United Mine Workers of America President Cecil Roberts was among those who personally asked the U.S. health secretary to save a program that screens for black lung.
After the Department of Health and Human Services put Coal Worker Health Surveillance Program employees on administrative leave last month and issued them termination notices, some high-profile figures intervened.
U.S. Sen. Shelley Moore Capito spoke to Secretary Robert F. Kennedy Jr. about it and connected him with Roberts.
At a protest Thursday at HHS headquarters in Washington, Roberts said he gave Kennedy an earful about the staff cuts.

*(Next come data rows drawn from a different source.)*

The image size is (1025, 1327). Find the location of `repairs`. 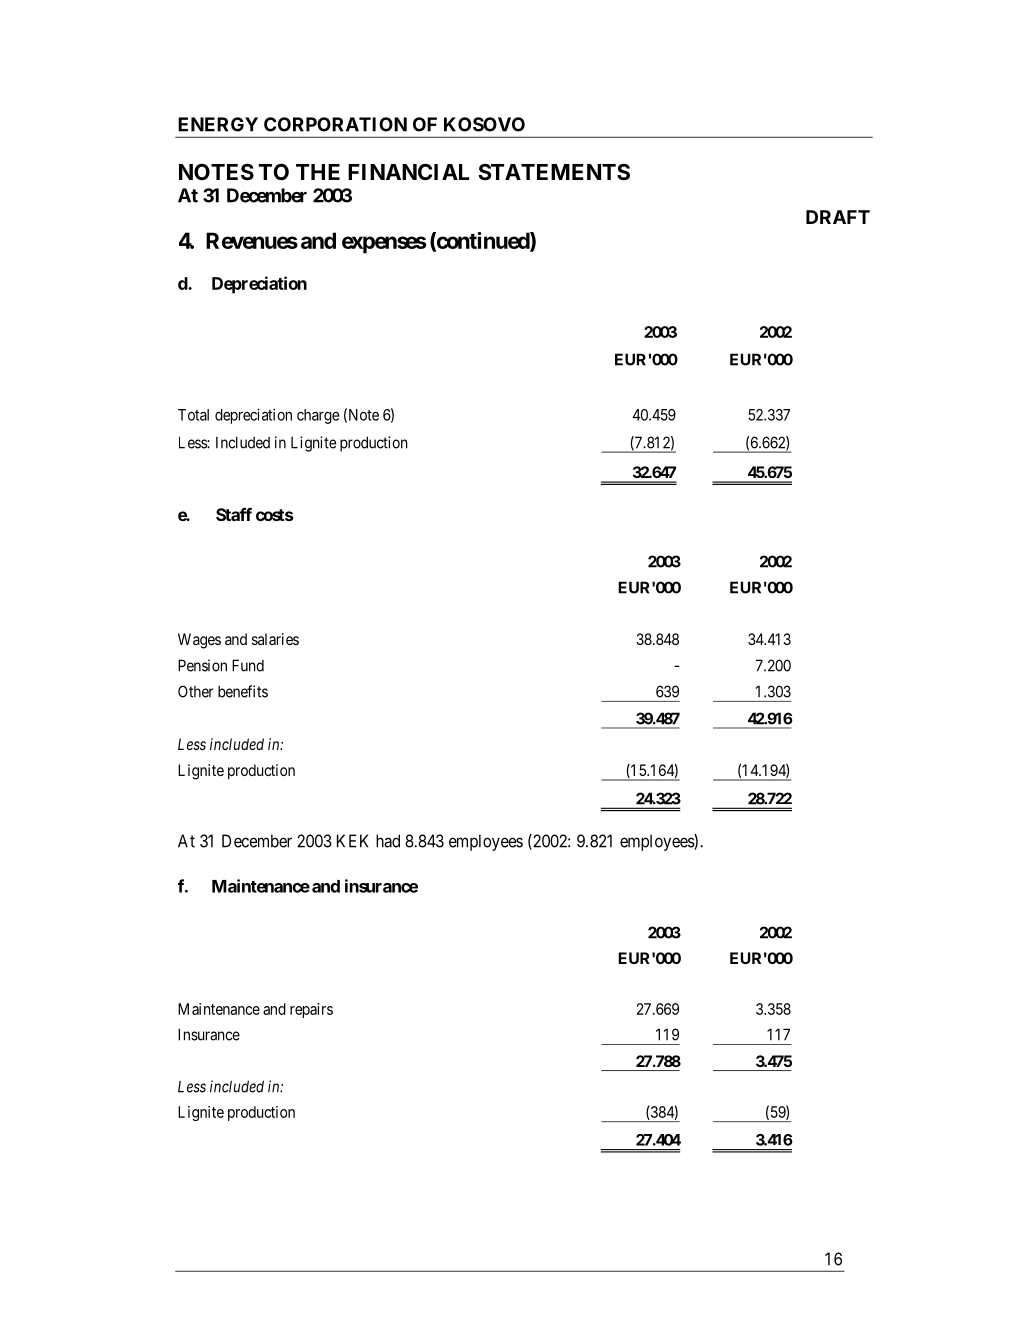

repairs is located at coordinates (311, 1010).
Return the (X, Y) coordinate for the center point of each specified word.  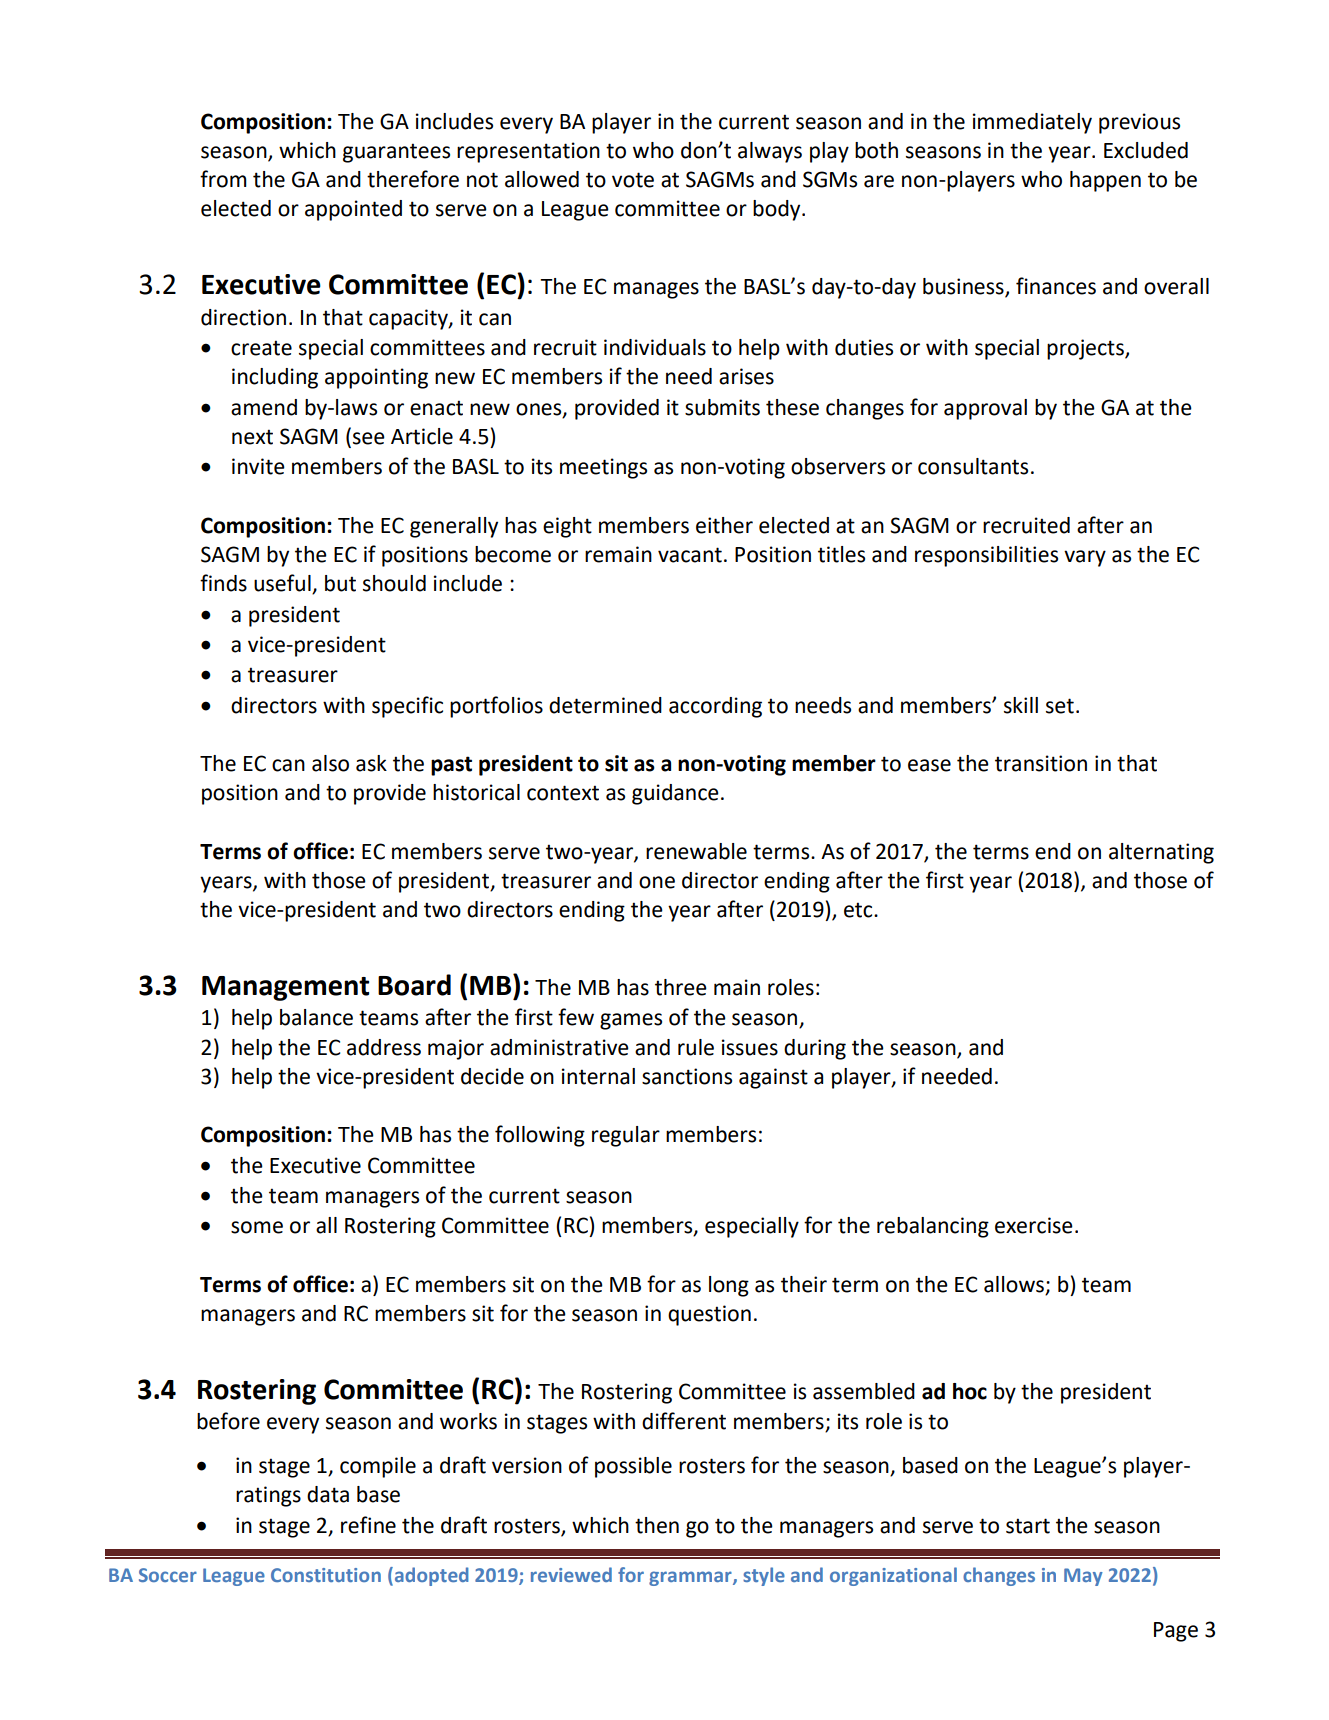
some (257, 1227)
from (223, 179)
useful (283, 584)
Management (285, 988)
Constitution (326, 1575)
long (729, 1286)
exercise (1034, 1225)
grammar (691, 1578)
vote (633, 180)
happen (1105, 181)
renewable (696, 851)
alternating (1161, 853)
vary (1085, 558)
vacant (690, 555)
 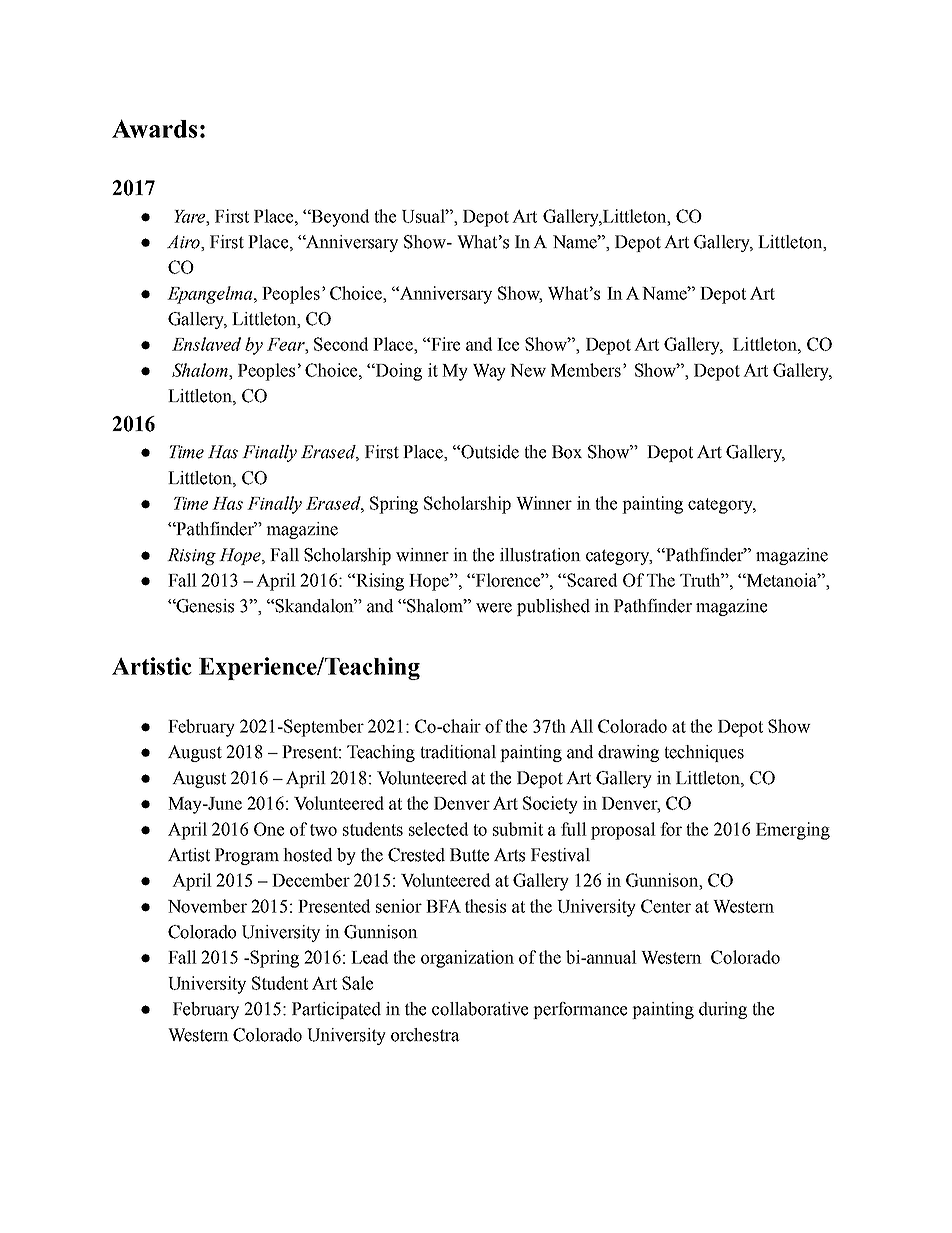 I want to click on One, so click(x=269, y=829).
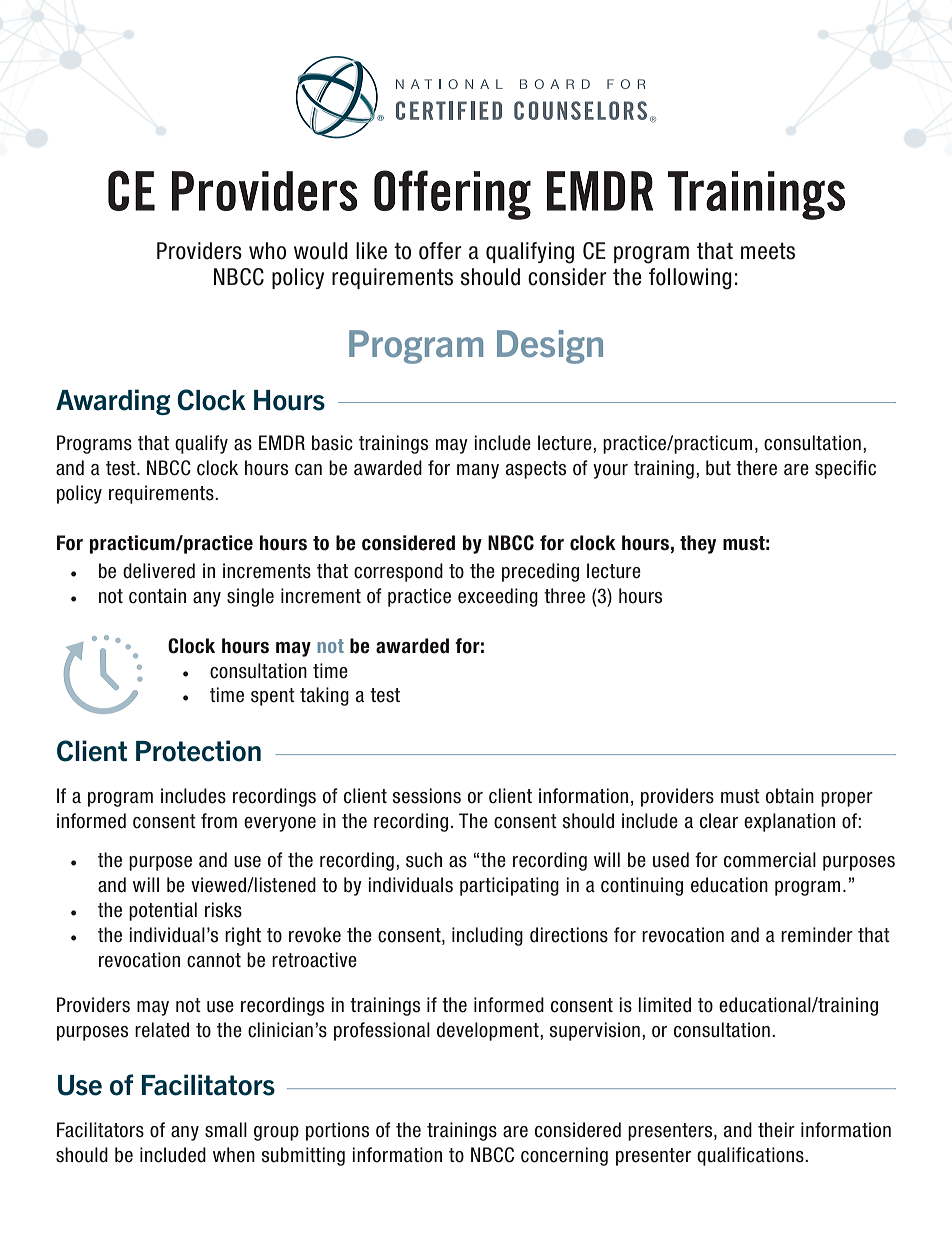  Describe the element at coordinates (226, 1130) in the screenshot. I see `small` at that location.
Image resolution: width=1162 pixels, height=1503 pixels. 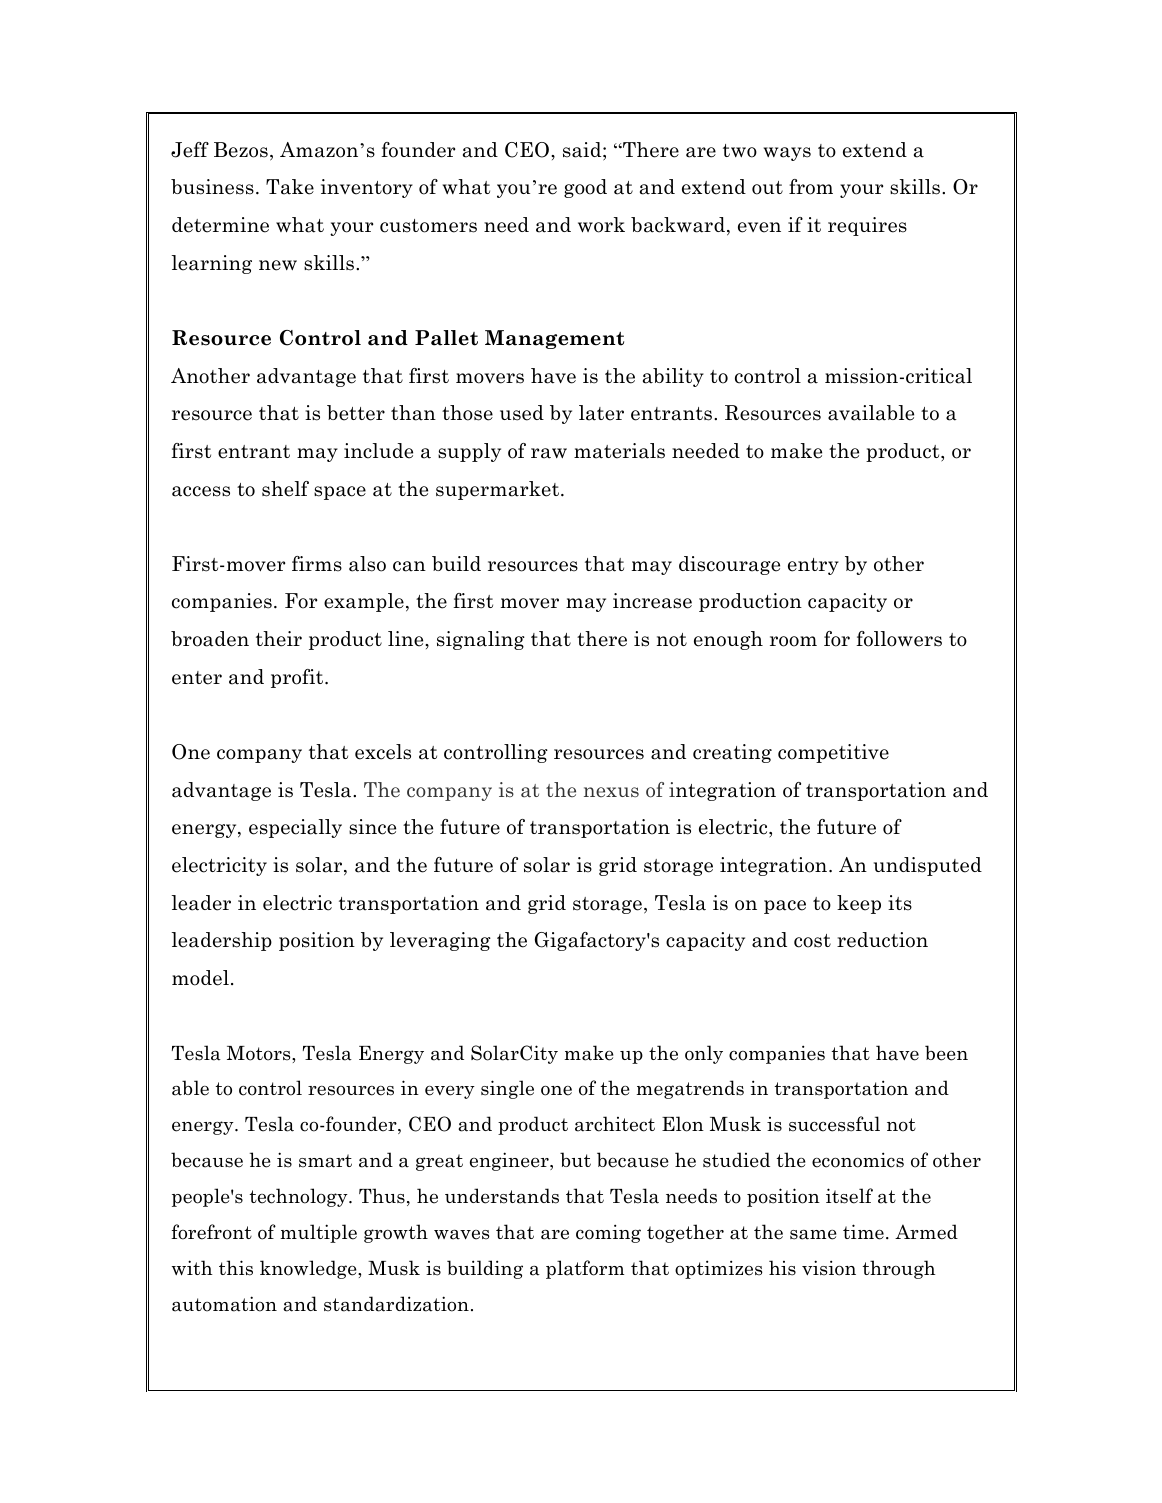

“She calls me, I said ‘I know somebody he can talk to.’” Roberts said. “And I started asking him the questions you’re posing today.”
HHS reinstated the black lung monitoring program after U.S. District Judge Irene Berger issued a preliminary injunction in a lawsuit by a West Virginia coal miner with black lung.
Berger’s ruling did result in the reinstatement of the Respiratory Health Division of the National Institute for Occupational Health at HHS, including the black lung monitoring staff, but other NIOSH functions did not return.
Those include the mining research team in Pittsburgh, which works to make mines safer and mine emergencies more survivable.
The UMWA and other labor groups sued HHS and Kennedy last week to restore NIOSH in its entirety.